Assigned task 1 >>
Return the passage of the article on blood sugar and the brain from "Researchers in Spain" up to and including "of brain size.", word for word.
Assigned task 2 >>
In the article on blood sugar and the brain, how many people with diabetes did the researchers in Spain scan with MRI?

[Opening Source document section]

Researchers in Spain used MRI scans on the brains of 614 people who had diabetes for an average of 10 years (Radiology, published online April 29, 2014). They showed that:
* The longer a patient has diabetes, the smaller his brain, particularly in the gray matter that interprets and directs muscle control, seeing and hearing, memory, emotions, speech, decision-making and self-control. Diabetics lose brain size more than twice as rapidly as non-diabetics.
• The longer a person has diabetes, the more likely he is to suffer dementia.
• For every ten years a person had diabetes, his brain appears to be two years older than the brain of someone without diabetes.
• The higher the average blood sugar and/or fasting blood sugar, the greater the loss of brain size.
Memory Loss and Smaller Brains Linked to High Blood Sugar
Researchers in Germany measured short term rises in blood sugars (fasting blood sugar) and long term blood sugars (Hemoglobin A1C) and found that higher levels of each are associated with loss of memory and learning and smaller brain size than in people who are not diabetic (Neurology, published online October 23, 2013).
Even if you are not diabetic, you can develop a high rise in blood sugar after you eat. Higher blood sugars can remain for a short time or they can stay elevated all the time. The researchers measured fasting blood sugar levels to see if blood sugar remained elevated in the morning before breakfast, and used the HBA1C test to see if their blood sugar levels remained high for two or three months.
Brain scans showed that a person with higher blood sugar levels, even for just a few hours, has a smaller hippocampus, the place where you process both short and long-term memory. People with higher blood sugar levels did more poorly in memory tests. This shows that controlling blood sugar levels is important for non-diabetics as well as for diabetics.
What these Studies Tell Us
Even if you do not have diabetes, high rises in blood sugar can damage every cell in your body to increase risk for heart attacks, kidney failure, strokes, dementia and premature death. When blood sugar levels rise too high, sugar sticks to the outer membranes of cells. Once there, sugar can never get off. It is converted by a series of reactions to sorbitol, a sugar alcohol that destroys cells. High rises in blood sugars are caused by:
• eating too much sugar in sugar-added foods and sugared drinks including fruit juices, refined carbohydrates, red meat and fried foods,
• not eating enough fruits and vegetables,
• not exercising,
• being overweight, and
• not meeting your needs for vitamin D.

[Closing Source document section]
[Opening Available data section]

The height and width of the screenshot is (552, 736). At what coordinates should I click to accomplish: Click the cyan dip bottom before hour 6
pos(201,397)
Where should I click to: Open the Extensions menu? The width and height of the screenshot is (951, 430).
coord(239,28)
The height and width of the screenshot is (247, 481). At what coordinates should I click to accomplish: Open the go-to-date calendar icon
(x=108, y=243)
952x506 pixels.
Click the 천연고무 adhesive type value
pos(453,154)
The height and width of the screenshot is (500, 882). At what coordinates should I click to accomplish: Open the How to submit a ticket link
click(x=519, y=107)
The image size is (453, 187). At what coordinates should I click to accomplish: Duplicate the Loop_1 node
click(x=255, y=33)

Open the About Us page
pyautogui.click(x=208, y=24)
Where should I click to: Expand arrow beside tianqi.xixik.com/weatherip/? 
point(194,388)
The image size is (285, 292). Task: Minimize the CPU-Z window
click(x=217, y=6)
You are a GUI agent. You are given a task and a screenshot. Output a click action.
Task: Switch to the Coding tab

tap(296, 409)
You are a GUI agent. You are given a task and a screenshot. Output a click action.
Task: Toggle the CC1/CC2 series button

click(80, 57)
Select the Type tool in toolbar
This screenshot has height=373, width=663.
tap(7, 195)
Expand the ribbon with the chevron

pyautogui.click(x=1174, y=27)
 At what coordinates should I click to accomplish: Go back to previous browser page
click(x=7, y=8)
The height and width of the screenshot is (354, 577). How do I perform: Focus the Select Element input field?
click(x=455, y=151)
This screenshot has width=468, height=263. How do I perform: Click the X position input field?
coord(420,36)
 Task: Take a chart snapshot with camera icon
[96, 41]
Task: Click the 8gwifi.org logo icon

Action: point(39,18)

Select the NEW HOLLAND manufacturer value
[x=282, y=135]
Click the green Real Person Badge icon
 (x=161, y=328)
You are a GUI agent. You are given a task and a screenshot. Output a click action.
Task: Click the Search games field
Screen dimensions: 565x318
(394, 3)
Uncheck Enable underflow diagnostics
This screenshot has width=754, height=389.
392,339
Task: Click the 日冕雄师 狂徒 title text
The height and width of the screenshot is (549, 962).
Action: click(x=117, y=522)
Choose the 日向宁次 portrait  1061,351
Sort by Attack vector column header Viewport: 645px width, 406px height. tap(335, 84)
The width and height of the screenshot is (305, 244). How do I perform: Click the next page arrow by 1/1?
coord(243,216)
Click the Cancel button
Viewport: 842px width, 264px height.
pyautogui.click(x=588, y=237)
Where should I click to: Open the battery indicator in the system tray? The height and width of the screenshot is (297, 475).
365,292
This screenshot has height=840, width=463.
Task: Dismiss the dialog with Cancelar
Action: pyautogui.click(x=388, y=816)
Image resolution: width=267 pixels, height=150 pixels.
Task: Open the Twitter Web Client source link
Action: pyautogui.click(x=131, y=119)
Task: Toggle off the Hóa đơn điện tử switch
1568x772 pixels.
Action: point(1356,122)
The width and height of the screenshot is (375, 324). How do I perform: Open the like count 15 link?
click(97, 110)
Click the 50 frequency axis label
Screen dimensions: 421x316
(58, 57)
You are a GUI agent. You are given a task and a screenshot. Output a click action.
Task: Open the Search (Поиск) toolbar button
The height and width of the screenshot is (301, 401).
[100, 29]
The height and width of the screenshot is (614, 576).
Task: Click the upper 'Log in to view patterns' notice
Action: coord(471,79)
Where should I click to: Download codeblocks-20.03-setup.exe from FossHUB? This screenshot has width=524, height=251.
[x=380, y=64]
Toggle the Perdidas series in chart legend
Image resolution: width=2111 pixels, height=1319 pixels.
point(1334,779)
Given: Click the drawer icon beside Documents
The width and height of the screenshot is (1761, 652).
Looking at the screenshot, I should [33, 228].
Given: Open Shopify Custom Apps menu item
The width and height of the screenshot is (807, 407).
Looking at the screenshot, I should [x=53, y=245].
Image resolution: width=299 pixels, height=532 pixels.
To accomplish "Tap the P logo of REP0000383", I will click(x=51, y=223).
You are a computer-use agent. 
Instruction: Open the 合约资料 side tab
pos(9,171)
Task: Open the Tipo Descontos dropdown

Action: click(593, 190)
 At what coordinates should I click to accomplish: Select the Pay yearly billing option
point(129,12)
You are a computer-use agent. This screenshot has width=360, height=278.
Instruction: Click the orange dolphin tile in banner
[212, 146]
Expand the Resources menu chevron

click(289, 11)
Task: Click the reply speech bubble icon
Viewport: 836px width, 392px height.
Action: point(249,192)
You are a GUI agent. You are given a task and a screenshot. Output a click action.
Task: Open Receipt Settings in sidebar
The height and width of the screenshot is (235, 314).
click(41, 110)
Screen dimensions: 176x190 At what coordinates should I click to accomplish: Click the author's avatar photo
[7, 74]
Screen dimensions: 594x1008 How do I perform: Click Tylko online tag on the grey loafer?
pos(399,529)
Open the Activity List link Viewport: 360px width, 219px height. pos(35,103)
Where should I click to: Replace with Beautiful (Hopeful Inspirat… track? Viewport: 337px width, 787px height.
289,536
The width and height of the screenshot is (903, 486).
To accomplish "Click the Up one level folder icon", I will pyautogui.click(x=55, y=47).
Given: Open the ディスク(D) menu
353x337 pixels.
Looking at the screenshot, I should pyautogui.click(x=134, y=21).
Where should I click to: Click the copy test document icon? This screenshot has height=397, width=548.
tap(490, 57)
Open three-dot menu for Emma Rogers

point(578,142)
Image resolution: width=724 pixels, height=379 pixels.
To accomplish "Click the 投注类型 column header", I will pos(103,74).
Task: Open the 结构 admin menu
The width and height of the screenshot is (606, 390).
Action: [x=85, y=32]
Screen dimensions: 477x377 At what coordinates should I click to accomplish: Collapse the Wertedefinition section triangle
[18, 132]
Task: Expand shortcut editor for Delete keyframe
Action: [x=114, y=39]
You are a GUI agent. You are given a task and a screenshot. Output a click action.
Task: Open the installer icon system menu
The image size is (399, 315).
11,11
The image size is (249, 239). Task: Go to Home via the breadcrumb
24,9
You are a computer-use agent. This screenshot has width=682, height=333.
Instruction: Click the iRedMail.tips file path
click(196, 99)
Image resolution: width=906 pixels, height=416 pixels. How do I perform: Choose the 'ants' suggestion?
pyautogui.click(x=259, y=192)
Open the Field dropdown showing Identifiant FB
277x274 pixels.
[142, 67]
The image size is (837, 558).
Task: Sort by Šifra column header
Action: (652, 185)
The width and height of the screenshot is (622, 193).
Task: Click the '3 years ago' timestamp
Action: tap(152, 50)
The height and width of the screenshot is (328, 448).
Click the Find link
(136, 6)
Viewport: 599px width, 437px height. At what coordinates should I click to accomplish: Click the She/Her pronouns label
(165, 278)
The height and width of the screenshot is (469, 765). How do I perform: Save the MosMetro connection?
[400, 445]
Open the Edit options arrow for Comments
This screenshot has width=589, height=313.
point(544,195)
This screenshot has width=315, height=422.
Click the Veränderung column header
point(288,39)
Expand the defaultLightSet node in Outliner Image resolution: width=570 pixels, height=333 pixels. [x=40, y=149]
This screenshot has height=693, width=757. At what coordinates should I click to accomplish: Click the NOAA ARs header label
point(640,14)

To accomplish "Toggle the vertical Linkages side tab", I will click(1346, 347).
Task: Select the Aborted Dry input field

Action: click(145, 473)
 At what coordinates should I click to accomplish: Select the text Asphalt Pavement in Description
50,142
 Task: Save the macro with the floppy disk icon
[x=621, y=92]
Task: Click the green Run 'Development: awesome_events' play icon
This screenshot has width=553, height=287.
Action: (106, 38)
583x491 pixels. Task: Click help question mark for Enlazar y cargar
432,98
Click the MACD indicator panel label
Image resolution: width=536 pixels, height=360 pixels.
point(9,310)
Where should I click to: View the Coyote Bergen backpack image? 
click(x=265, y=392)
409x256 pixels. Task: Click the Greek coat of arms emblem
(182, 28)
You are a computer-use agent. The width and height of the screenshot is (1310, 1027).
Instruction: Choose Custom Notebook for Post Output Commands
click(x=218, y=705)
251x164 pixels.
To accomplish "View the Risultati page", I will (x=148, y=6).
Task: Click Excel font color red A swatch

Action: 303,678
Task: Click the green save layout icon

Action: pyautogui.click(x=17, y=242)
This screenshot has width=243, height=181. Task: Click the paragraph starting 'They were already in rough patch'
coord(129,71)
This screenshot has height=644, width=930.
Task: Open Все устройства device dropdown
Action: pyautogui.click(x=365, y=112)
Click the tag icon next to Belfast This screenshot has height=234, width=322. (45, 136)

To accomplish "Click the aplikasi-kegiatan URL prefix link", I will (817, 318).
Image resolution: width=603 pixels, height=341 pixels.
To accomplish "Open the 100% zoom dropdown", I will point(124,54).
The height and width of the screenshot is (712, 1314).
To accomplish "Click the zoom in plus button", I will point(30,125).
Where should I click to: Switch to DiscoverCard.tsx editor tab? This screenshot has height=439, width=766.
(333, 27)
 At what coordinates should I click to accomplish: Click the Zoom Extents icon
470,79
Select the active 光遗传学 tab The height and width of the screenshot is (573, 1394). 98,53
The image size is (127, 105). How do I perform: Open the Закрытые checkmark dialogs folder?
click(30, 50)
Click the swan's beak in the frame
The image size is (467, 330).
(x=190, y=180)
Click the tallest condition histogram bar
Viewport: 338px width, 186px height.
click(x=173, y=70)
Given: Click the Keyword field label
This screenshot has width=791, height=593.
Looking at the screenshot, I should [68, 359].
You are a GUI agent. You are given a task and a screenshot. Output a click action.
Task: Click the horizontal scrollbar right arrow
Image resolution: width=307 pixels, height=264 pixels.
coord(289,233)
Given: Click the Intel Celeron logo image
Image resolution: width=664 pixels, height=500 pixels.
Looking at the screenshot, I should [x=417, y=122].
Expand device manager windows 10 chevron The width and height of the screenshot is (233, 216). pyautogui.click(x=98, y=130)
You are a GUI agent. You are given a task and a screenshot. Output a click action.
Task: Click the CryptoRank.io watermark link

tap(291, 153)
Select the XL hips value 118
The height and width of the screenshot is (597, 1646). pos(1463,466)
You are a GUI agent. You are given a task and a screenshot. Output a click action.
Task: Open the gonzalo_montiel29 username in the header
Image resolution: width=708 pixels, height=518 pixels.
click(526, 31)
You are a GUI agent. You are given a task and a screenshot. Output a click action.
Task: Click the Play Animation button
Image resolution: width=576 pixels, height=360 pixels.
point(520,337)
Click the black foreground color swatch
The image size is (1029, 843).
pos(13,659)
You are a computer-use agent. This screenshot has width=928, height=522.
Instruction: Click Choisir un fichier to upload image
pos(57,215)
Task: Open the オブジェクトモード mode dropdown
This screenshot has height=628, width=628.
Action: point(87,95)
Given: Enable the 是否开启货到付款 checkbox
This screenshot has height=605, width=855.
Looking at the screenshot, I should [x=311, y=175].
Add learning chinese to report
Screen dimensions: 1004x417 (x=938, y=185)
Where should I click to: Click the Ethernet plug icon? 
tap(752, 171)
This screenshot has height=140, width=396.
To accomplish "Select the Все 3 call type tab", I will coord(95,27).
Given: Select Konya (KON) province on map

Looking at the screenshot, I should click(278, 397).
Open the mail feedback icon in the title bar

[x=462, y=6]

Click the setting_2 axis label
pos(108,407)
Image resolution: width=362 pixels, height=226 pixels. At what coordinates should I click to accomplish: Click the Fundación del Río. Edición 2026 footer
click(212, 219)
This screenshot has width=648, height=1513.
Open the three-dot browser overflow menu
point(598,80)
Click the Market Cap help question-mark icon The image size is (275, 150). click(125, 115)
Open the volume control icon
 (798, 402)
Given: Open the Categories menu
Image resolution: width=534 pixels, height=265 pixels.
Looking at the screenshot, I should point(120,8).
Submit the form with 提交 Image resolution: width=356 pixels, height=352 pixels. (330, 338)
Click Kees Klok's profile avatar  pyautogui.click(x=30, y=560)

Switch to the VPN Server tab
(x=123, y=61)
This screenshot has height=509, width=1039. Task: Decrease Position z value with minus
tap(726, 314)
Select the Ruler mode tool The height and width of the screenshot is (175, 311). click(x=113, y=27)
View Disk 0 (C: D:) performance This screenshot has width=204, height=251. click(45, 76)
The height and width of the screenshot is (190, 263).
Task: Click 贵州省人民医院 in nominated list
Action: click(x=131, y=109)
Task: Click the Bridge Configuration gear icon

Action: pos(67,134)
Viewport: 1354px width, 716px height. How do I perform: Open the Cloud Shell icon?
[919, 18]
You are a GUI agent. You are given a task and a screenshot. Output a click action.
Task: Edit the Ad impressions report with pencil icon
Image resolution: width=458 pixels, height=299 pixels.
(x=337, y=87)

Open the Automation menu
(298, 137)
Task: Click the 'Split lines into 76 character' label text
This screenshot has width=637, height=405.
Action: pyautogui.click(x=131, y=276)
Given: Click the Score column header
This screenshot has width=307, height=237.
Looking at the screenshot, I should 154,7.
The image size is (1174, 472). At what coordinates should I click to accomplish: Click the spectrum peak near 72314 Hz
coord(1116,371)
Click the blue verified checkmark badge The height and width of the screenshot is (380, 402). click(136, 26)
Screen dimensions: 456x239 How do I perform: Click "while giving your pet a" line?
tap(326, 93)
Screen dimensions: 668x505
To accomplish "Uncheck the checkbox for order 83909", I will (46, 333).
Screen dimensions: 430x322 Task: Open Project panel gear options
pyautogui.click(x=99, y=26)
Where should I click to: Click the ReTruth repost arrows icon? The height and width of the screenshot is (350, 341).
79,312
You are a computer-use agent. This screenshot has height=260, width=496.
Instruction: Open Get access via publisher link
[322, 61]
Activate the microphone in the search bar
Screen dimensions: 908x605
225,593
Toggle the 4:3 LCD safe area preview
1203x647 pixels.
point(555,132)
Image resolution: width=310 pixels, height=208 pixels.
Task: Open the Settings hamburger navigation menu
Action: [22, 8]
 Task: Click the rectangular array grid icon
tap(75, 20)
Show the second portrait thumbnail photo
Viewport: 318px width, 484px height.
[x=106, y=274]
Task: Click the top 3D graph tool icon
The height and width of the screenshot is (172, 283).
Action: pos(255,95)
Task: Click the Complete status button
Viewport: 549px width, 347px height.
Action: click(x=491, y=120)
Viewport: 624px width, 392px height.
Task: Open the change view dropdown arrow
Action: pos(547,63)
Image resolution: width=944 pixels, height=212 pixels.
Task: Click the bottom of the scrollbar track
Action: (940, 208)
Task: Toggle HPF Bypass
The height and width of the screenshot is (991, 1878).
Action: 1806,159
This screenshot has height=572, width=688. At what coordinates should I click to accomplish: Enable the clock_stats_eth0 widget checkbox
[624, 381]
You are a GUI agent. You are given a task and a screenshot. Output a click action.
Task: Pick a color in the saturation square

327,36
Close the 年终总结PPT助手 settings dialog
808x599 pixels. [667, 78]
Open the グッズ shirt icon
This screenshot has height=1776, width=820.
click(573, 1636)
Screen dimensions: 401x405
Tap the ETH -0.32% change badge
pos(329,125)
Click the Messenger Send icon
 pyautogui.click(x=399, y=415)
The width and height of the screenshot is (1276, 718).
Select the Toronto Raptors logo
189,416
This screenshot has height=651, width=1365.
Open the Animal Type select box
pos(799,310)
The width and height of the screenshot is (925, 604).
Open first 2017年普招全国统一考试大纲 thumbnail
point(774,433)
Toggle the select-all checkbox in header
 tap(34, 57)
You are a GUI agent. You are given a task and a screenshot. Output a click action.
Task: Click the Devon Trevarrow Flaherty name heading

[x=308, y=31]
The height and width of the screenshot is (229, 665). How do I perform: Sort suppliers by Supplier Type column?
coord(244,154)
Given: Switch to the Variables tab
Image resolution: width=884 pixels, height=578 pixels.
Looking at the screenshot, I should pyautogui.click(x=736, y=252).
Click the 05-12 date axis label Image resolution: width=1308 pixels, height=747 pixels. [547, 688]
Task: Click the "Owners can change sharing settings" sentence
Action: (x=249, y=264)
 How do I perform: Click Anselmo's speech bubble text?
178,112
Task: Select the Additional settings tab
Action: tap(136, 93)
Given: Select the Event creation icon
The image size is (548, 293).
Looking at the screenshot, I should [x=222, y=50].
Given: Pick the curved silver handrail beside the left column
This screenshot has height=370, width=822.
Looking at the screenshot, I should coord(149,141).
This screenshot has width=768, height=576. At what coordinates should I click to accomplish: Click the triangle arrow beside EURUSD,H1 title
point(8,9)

[Closing Available data section]

Response box 1 >>
Researchers in Spain used MRI scans on the brains of 614 people who had diabetes for an average of 10 years (Radiology, published online April 29, 2014). They showed that:
* The longer a patient has diabetes, the smaller his brain, particularly in the gray matter that interprets and directs muscle control, seeing and hearing, memory, emotions, speech, decision-making and self-control. Diabetics lose brain size more than twice as rapidly as non-diabetics.
• The longer a person has diabetes, the more likely he is to suffer dementia.
• For every ten years a person had diabetes, his brain appears to be two years older than the brain of someone without diabetes.
• The higher the average blood sugar and/or fasting blood sugar, the greater the loss of brain size.

Response box 2 >>
614 people.